James Hilton on the Apple Watch: Exciting Times
James Hilton, co-founder & former CCO of AKQA & founding partner of AtelierStrange on Apple Watch.
I’m a watch nerd, and proud of it. I particularly love hand-wound watches, at which I marvel at the breathtaking craftsmanship of the mechanics.
Once, I got to hold a watch that, on the face, had all the usual complications of hour, minute, second and date, but you turned it over to reveal a fully functioning star map. All mechanical. All in a case no thicker than your average. I had to sit down. Partly because it cost £120,000. But mainly because my trousers had suddenly become restrictively tight.
Like a great many others, I suspect, I had been fantasising about the possibility of a watch from Apple since – oh, I don’t know – 1992? When it was first officially announced in Septmeber of last year I desperately tried not to be overly excited. I tried to be cool. I tried not to go ‘full fanboy’ (“no one goes full fanboy”), but it’s entirely likely that by checking Twitter every two seconds for the best part of the evening I proved that I had taken the bait.
Back then, that evening, I was out, supposedly having dinner but it’s fair to say my mind was elsewhere. No wi-fi - just 3G - meant no chance of streaming video. And so I experienced the future from just below a table cloth through a deluge of tweets. Not ideal.
And so the Apple event unfurled; New iPhone? Yep. Shinier? Yep. Slimmer? Yep. Cooler than the last one? Yep. All my recently purchased cables and docks about to become obsolete again? Yep. Going to get one anyway? Yep. So far, so Apple.
And then the moment was here: what I’d been waiting for since ‘92. And I was, in truth, a bit disappointed. I really didn’t want to be. I wanted to whoop and high-five people. But there it was, an undeniable sense of anti-climax. The word ‘unsurprising’ drifted across my mind. Bugger. It was imperative that I find a 4G signal, there was, after all, an Apple Video to watch.
Why is it that the best 4G signal is always in the most inappropriate spot? Stood outside the ladies toilets, I managed to download the Apple Watch introductory video. As I tried not to look like a toilet-stalker, Sir Jony Ive’s tones filled the vestibule. Initially, my heart sank still further. Surely these overly earnest lessons in design theory have become a parody of themselves by now?
Hilton's Apple Watch at a Glance
HOT
- Fluid, fast interface
- Crisp, bright graphics with Retina display
- Exceptionally high-quality materials
- Haptic feedback
- Digital Touch (I feel I should hate this, but I love it)
- Potential for amazement
NOT
- Physical design
- The crown (is that to make it more ‘watch’?)
- Price
Disillusionment lingered… But as I watched, the cooing and hyperbole blurred into the background as the beauty of the Apple Watch’s utility unfurled before me. Two minutes in and he could’ve been saying anything, and was; it didn’t matter – ‘the strap wraps symmetrically around the wrist’ – so that will be a watchstrap then?
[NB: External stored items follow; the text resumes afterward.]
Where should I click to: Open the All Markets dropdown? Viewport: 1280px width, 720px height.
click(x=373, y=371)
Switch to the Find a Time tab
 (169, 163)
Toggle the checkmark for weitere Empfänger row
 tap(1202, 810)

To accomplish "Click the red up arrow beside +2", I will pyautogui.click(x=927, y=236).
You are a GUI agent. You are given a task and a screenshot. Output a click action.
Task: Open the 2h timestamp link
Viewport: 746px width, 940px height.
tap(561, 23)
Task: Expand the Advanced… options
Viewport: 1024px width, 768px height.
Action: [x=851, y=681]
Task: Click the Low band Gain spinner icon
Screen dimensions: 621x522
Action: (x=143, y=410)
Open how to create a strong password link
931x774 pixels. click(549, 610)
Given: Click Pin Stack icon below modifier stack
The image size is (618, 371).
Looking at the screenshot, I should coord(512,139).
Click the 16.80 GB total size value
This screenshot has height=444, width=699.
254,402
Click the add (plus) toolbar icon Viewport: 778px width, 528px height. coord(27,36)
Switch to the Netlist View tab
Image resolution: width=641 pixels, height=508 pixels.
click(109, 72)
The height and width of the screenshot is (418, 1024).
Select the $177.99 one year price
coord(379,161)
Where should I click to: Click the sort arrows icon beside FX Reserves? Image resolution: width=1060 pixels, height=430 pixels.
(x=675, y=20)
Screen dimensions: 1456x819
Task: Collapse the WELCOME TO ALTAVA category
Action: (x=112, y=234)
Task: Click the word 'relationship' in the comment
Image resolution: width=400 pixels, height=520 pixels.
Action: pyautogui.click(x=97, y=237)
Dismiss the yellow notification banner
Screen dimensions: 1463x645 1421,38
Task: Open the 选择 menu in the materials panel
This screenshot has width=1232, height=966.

Like so many things in life, something can be beautiful on the surface but empty inside. Or it can be rather unremarkable to look upon at first, but only through interaction does its soul shine through – transforming the whole into something wondrous. And so it is with the Apple Watch: the sheer elegance of the object’s functionality rendered the immediate need for physical attraction, and made the irritation of hyperbole, irrelevant.
Fast-forward to this week's official launch-launch of the Watch and I’m still not totally sold on the design. Whilst it is undeniably well-made, as you would expect, and the materials used are second-to-none, the overall effect lacks the wow factor.
As I’ve said, this is quickly made up for by the clarity of interaction, and the numerous nice touches that make Apple products stand head and shoulders above the rest. But I wish they’d gone further. That said, Apple has yet again done what it does so well and by providing the most elegant of answers has created another irresistible platform for the world’s creators to imagine and build equally elegant questions.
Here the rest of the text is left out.